In general, the solution has two initial condition. One initial condition can be absorbed by using the fact that the ODE does not explicitly depend on time such that with $f(t)$ also $f(t+t_0)$ such that $t_0$ is a constant of integration.

This motivate the initial condition $$\theta(0)= 0, \theta'(0) = 2 \omega,\text{ with }\omega \in \mathbb{R},$$ for the equation $$\theta'' + k \sin \theta = 0.$$ Calling the solution to this equation $A(t,\omega)$ the general solution has the form $A(t+ t_0, \omega)$. Following your procedure, you will find $$A(t,\omega) =2 \omega t -\frac{1}{3} k \omega t^3+\frac{1}{60} k \omega \left(k+4 \omega ^2\right) t^5-\frac{1}{2520} k \omega \left(k^2+44 k \omega ^2+16 \omega ^4\right) t^7+O\left(t^9\right) $$

Performing the expansion to higher orders, you will rediscover the series representation of the function $2\mathop{\rm am}(\omega t; \sqrt{k}/\omega)$, with `am' the Jacobi amplitude function, see 22.16.6.

Answer 2

Let $$k=\frac g L \qquad s=\sin(a_0) \qquad c=\cos(a_0)$$ and the series expansion will be $$\color{blue}{\large\theta(t)=a_0+s\sum_{n=1}^\infty (-1)^n\, \frac{\alpha_n}{(2n)! }\, k^n\,t^{2n}}$$ the very first coefficients being $$\left( \begin{array}{cc} n & \alpha_n \\ 1 & 1 \\ 2 & c \\ 3 & c^2-3 s^2 \\ 4 & c^3-33 c s^2 \\ 5 & c^4-306 c^2 s^2+189 s^4 \\ 6 & c^5-2766 c^3 s^2+8289 c s^4 \\ 7 & c^6-24909 c^4 s^2+255987 c^2 s^4-68607 s^6 \\ 8 & c^7-224199 c^5 s^2+6988167 c^3 s^4-766073 \\ 9 & c^8-2017812 c^6 s^2+181346094 c^4 s^4-553514148 c^2 s^6+82908441 s^8 \\ \end{array} \right)$$

which, for sure, could simplify using $c^2+s^2=1$ and/or multiple angle formulae.

I am afraid that it would be quite tedious (not to say more) to find the general $\alpha_n$.

Answer 3

The question is about power series solutions to the equation of motion of the nonlinear simple gravity pendulum and its relation to the Jacobi amplitude function.

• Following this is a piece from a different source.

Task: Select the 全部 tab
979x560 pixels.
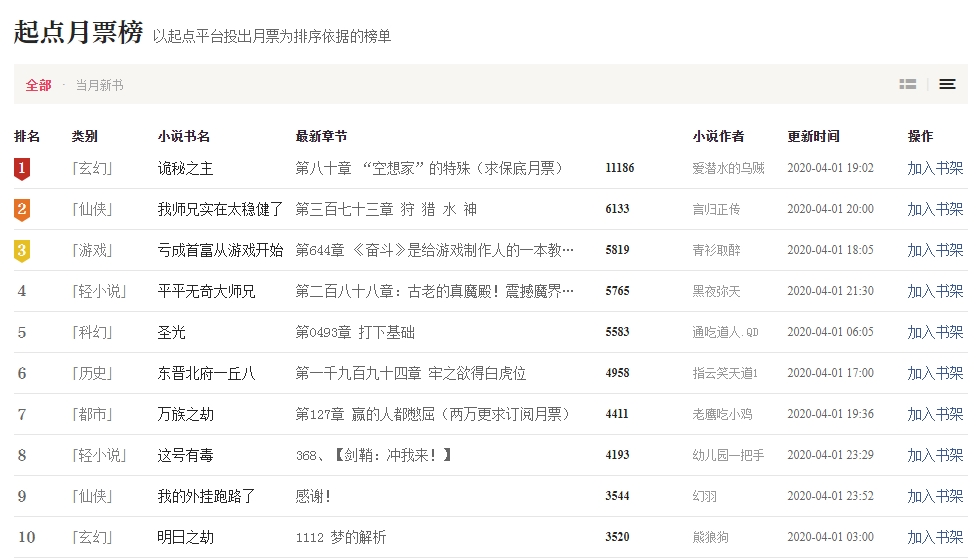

This is a well studied problem with two centuries of history.

It usually begins with the derivation from Newtonion physics of an idealized model that leads to the second order autonomous ordinary differential equation (where $m$ denotes a dimensionless parameter)

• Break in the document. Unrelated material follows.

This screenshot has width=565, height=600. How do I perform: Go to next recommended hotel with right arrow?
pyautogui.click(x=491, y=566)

$$ {\theta}''(t) + m\sin{\theta}(t)=0. \tag1 $$

One solution method begins with the initial Ansatz

$$ \theta_1(t) := \theta(t) = a_0 + a_1t + O(t^2). \tag2 $$

Now use the ODE $(1)$ to derive a second Ansatz

$$ \theta_2(t) := a_0 + \left( \int_0^t a_1 + \left( \int_0^t -m\, \theta_1(t)\,dt\right)\,dt \right)\!. \tag3 $$

Expand this expression (with $s := \sin a_0 ,\, c := \cos a_0 $) to get

$$ \theta_2(t) = a_0 + a_1 t - m\, s \frac{t^2}{2!} - a_1 m\,c \frac{t^3}{3!} + O(t^4). \tag4 $$

Similarly, the third Ansatz expands to

$$ \theta_3(t) = a_0 + a_1 t - m\, s \frac{t^2}{2!} - a_1 m\,c \frac{t^3}{3!} + \\ m\, s(a_1^2 + m\,c)\frac{t^4}{4!} + a_1 m(a_1^2 c + m\left(c^2-3s^2)\right)\frac{t^5}{5!} + O(t^6). \tag5 $$

There seems to be no closed form for the successive coefficients of these power series. They can be simplified somewhat in the special cases where $\,a_0=0\,$ or else $\,a_1=0\,$ to give odd or even solutions.

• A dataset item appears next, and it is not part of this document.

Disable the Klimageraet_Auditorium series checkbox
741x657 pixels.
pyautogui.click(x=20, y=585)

How does this relate t0 the Jacobi amplitude? One common definition of this function is that it is the solution to the ODE

$$ \text{am}'(t) = \sqrt{1-m\,\sin^2(\text{am}(t))}, \quad \text{am}(0)=0. \tag6 $$

This definition easily implies that

$$ 2\,\text{am}(t) = 2t - 2m\frac{t^3}{3!} + 2m(4 + m)\frac{t^5}{5!} - 2m(16 + 44m + m^2)\frac{t^5}{5!} + O(t^9) \tag7 $$

is an odd solution to the original ODE $(1)$.